The cocoa industry, once a vibrant part of Nigeria’s economy, is now struggling to maintain even a fraction of its previous capacity.

The five remaining factories, operating at a combined utilization of merely 20,000 metric tons annually, now run at only 8% of their installed capacity.

This stark reduction from a robust 250,000 metric tons reflects the sector’s profound troubles.

Felix Oladunjoye, chairman of the Cocoa Processors Association of Nigeria (COPAN), voiced his concerns in a recent briefing, calling for an emergency declaration in the sector.

“The challenges are monumental.

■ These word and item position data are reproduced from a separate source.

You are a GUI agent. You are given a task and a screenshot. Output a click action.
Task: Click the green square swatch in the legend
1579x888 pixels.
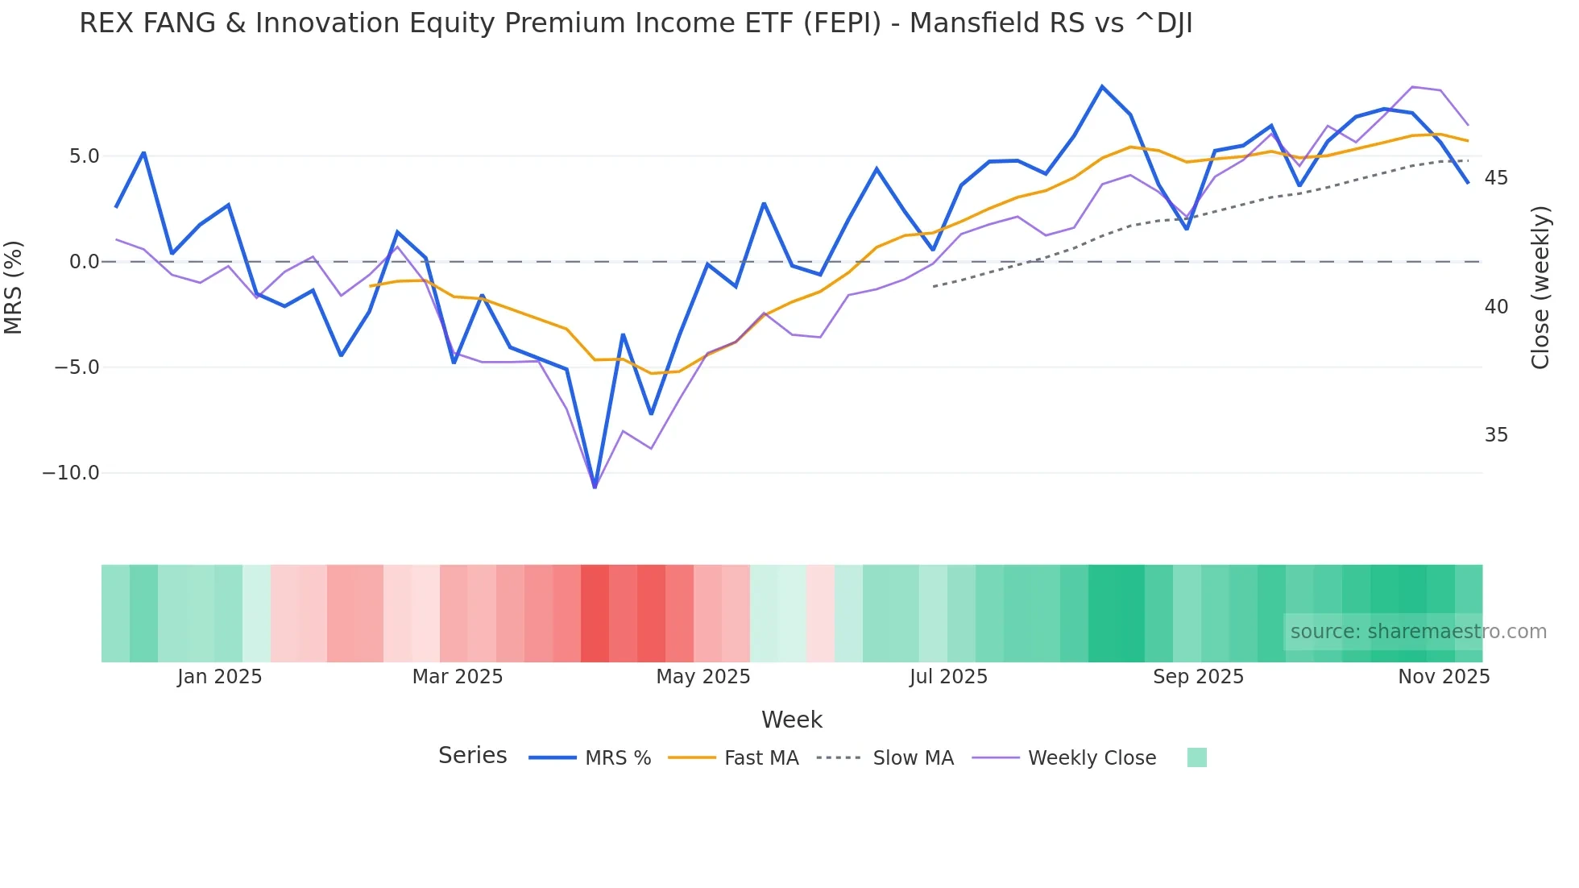(1196, 757)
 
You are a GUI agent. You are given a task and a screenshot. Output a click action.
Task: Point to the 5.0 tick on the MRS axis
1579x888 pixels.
(84, 156)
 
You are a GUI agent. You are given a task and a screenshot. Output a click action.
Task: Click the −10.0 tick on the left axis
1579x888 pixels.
(71, 473)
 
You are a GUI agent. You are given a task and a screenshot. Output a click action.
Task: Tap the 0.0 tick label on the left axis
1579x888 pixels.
(84, 262)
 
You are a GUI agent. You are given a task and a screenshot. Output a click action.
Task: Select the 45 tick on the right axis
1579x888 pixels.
(1496, 178)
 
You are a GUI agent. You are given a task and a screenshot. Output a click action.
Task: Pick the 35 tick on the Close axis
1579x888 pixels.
(1496, 435)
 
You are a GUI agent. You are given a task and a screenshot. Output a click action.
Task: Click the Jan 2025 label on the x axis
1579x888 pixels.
(220, 677)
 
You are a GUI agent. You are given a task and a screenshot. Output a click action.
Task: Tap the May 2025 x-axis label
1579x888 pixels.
(702, 677)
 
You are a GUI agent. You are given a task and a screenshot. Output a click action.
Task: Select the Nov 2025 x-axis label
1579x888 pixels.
(1444, 677)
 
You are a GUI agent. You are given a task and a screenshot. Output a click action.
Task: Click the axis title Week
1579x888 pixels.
(791, 720)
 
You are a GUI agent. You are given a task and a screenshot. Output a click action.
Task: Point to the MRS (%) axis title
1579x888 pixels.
(14, 287)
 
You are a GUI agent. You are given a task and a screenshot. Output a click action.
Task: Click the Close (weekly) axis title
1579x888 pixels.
(1540, 288)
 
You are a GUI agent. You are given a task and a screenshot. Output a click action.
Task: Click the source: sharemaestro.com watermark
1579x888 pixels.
(1418, 632)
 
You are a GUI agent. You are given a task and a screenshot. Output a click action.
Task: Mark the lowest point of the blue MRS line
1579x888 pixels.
(595, 487)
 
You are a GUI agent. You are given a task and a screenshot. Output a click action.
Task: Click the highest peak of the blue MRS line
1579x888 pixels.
(1102, 86)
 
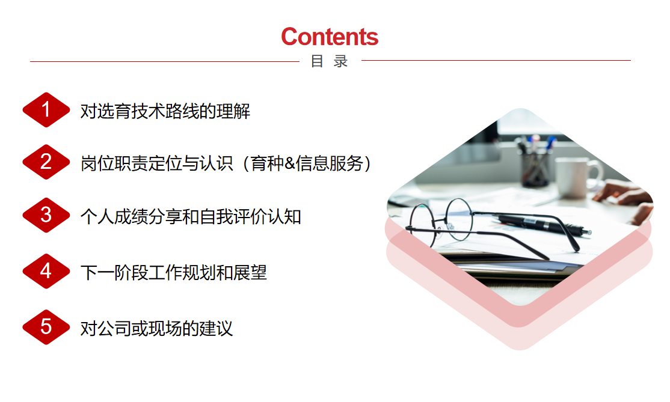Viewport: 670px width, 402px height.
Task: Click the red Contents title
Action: point(330,37)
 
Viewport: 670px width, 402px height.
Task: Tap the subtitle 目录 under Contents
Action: point(329,61)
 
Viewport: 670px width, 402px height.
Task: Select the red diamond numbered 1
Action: point(46,110)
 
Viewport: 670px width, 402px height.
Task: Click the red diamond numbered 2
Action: point(46,162)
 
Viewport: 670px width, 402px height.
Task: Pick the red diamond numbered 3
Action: point(46,215)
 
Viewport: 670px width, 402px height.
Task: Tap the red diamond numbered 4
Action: point(46,271)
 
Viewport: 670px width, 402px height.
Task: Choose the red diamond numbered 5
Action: point(46,327)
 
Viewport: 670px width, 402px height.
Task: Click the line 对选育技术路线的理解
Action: point(165,111)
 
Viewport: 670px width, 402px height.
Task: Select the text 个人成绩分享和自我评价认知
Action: point(191,217)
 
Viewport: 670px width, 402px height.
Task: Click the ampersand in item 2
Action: point(290,163)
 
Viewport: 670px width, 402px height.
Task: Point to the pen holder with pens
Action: point(535,162)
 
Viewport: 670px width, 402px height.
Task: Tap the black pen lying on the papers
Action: point(542,224)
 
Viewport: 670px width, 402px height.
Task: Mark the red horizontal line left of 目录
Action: point(165,61)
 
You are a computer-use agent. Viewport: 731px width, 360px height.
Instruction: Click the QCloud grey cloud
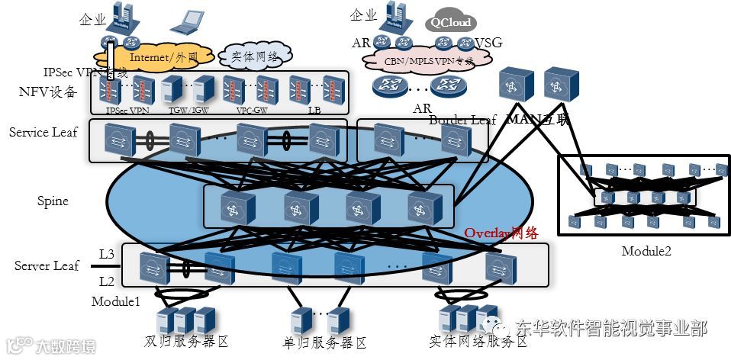tap(450, 22)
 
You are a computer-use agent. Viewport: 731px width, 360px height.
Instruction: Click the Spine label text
tap(53, 201)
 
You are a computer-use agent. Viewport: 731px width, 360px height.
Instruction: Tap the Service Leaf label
tap(43, 133)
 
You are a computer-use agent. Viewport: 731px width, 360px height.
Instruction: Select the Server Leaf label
tap(47, 266)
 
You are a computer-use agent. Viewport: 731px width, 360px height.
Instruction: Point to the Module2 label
tap(646, 251)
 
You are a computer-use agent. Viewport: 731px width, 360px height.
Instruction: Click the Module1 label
tap(116, 301)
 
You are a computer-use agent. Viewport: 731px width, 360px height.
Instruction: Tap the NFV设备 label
tap(48, 92)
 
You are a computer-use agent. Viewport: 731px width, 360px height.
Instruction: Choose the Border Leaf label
tap(462, 120)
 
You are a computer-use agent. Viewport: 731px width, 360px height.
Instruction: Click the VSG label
tap(488, 43)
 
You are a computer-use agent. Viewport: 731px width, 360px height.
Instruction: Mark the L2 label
tap(106, 281)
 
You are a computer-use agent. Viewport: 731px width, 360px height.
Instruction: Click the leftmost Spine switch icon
tap(233, 206)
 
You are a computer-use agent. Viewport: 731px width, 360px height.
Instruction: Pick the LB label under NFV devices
tap(314, 111)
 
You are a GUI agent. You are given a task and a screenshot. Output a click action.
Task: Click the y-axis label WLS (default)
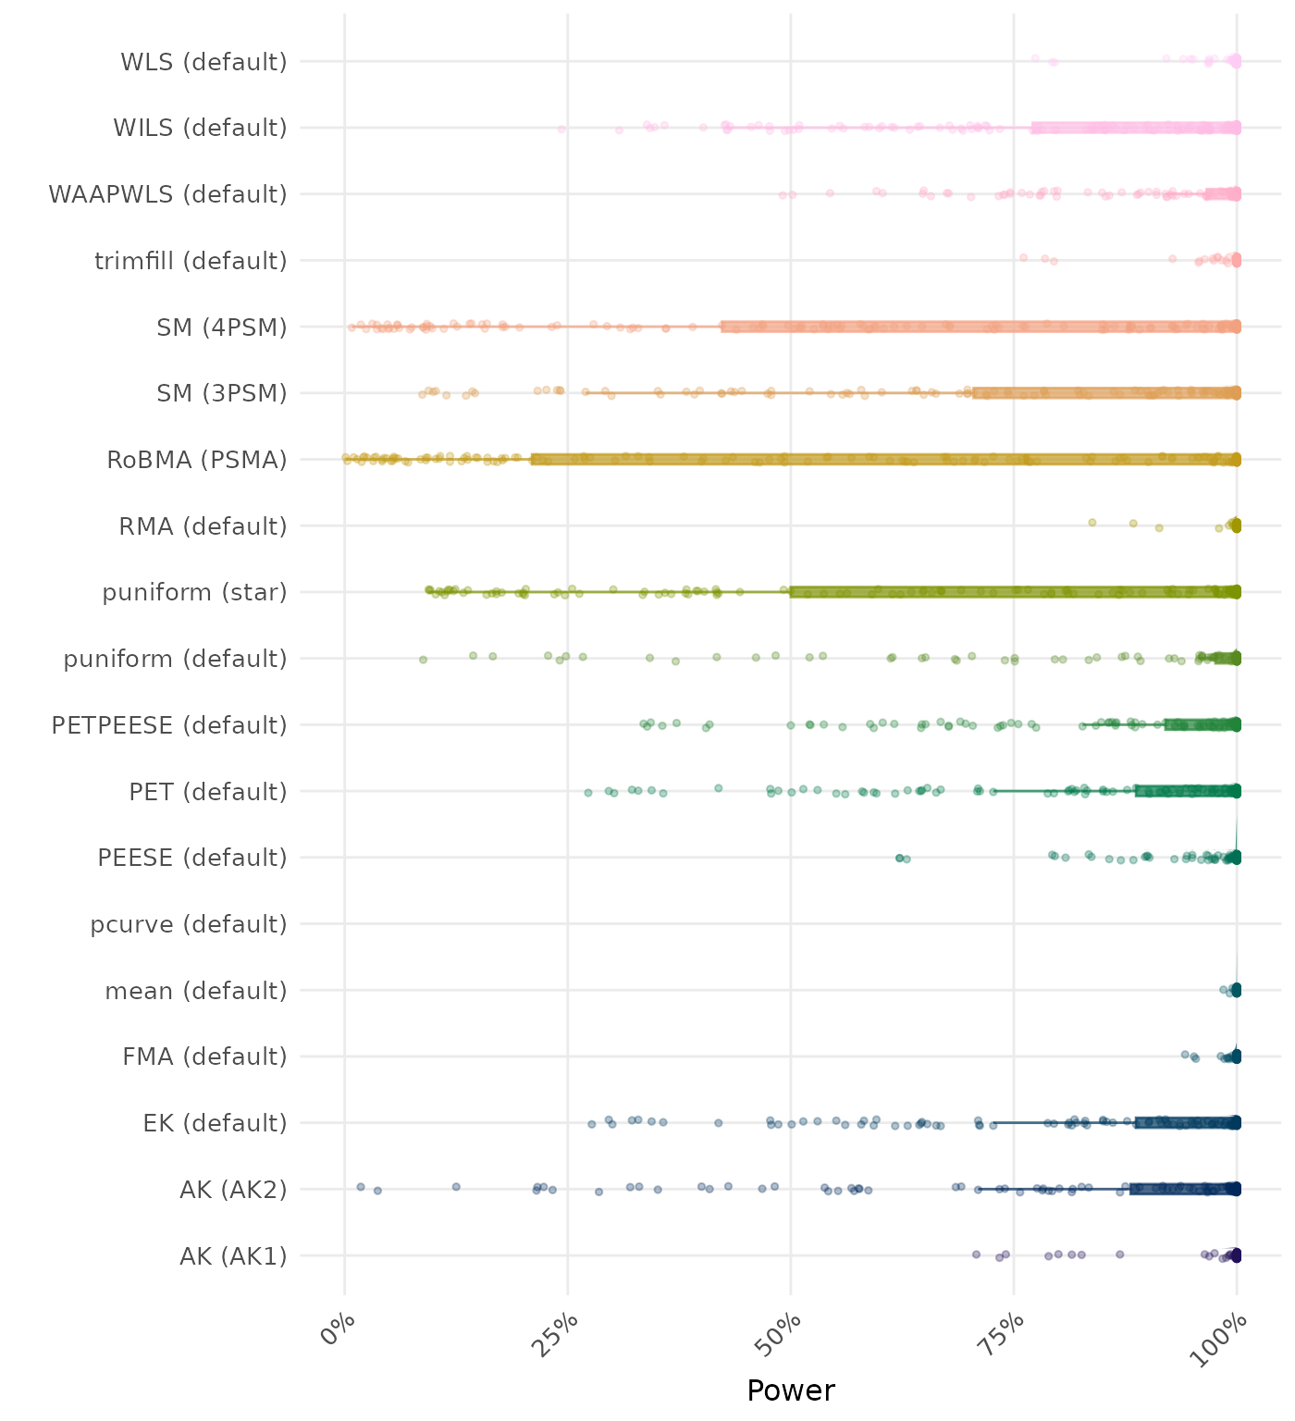[x=204, y=62]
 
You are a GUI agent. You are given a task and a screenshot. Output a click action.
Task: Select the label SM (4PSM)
[x=222, y=327]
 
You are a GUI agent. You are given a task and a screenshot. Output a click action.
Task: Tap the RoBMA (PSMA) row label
[x=197, y=460]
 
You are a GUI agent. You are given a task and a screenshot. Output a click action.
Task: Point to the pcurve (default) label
[x=189, y=924]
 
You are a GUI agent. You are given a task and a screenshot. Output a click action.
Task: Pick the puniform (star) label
[x=194, y=592]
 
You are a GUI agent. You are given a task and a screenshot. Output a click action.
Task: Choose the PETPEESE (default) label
[x=169, y=725]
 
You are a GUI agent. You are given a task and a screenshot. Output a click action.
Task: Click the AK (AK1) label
[x=233, y=1256]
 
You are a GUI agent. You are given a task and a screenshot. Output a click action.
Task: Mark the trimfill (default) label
[x=191, y=261]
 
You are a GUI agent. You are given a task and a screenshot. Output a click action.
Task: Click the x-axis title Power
[x=791, y=1390]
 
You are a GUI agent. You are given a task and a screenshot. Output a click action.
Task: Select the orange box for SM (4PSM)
[x=980, y=327]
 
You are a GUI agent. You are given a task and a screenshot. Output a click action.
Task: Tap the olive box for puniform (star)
[x=1014, y=592]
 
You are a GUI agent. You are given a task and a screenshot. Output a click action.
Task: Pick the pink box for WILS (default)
[x=1135, y=128]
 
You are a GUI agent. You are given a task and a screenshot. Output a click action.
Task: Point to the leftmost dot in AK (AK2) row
[x=361, y=1187]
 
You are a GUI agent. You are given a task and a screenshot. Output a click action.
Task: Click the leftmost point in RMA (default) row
[x=1092, y=523]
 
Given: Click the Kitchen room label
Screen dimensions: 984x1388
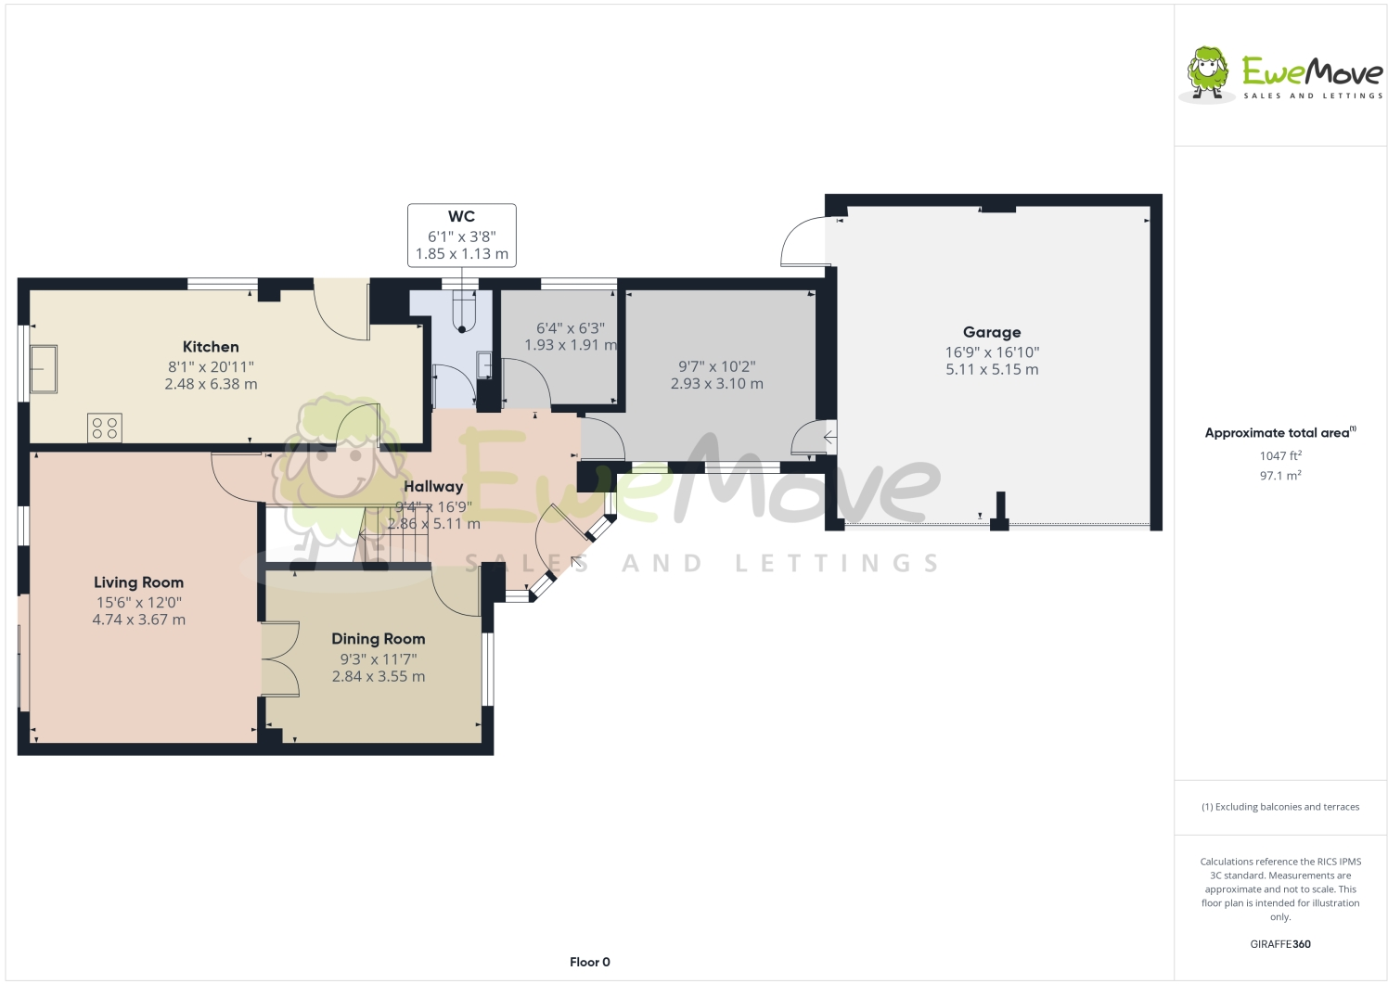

We need at least five times the working capital we had last year just to secure essential inputs,” Oladunjoye said.

Rising costs, especially in energy, alongside a cumbersome regulatory environment, have compounded the sector’s woes.

Farmers, who previously sold their cocoa beans to processors, now prefer to sell to merchants who offer higher prices.

This shift has further strained the remaining processors, who struggle to compete and maintain operations under the harsh economic conditions.

Also, multiple layers of taxation and high energy costs have rendered processing increasingly unviable.

Adding to the industry’s plight are new export regulations proposed by the National Agency for Food and Drug Administration and Control (NAFDAC).

Oladunjoye criticized these regulations as duplicative and detrimental, predicting they would lead to higher costs and penalties for exporters.

“These regulations will only worsen our situation, leading to more shutdowns and job losses,” he warned.

The cocoa processing sector is not only suffering from internal economic challenges but also from a tough external environment.

Nigerian processors are finding it difficult to compete with their counterparts in Ghana and Ivory Coast, who benefit from lower production costs and more favorable export conditions.

Despite Nigeria’s potential as a top cocoa producer, with a global ranking of the fourth-largest supplier in the 2021/2022 season, the industry is struggling to capitalize on its opportunities.

The decline in processing capacity and the industry’s current state of distress highlight the urgent need for policy interventions and financial support.

The government’s export drive initiatives, aimed at boosting the sector, seem to be falling short. With the industry facing over N500 billion in tied-up investments and debts, the call for a focused rescue plan has never been more urgent.

The cocoa sector remains a significant part of Nigeria’s economy, but without substantial support and reforms, it risks falling further into disrepair.